» Work instruction
Please repeat the records, word for word and without gaps.

---- Source records

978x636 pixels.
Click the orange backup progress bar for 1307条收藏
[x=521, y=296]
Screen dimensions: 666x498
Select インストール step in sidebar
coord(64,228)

--------

» Task response
978x636 pixels.
Click the orange backup progress bar for 1307条收藏
[x=521, y=296]
Screen dimensions: 666x498
Select インストール step in sidebar
coord(64,228)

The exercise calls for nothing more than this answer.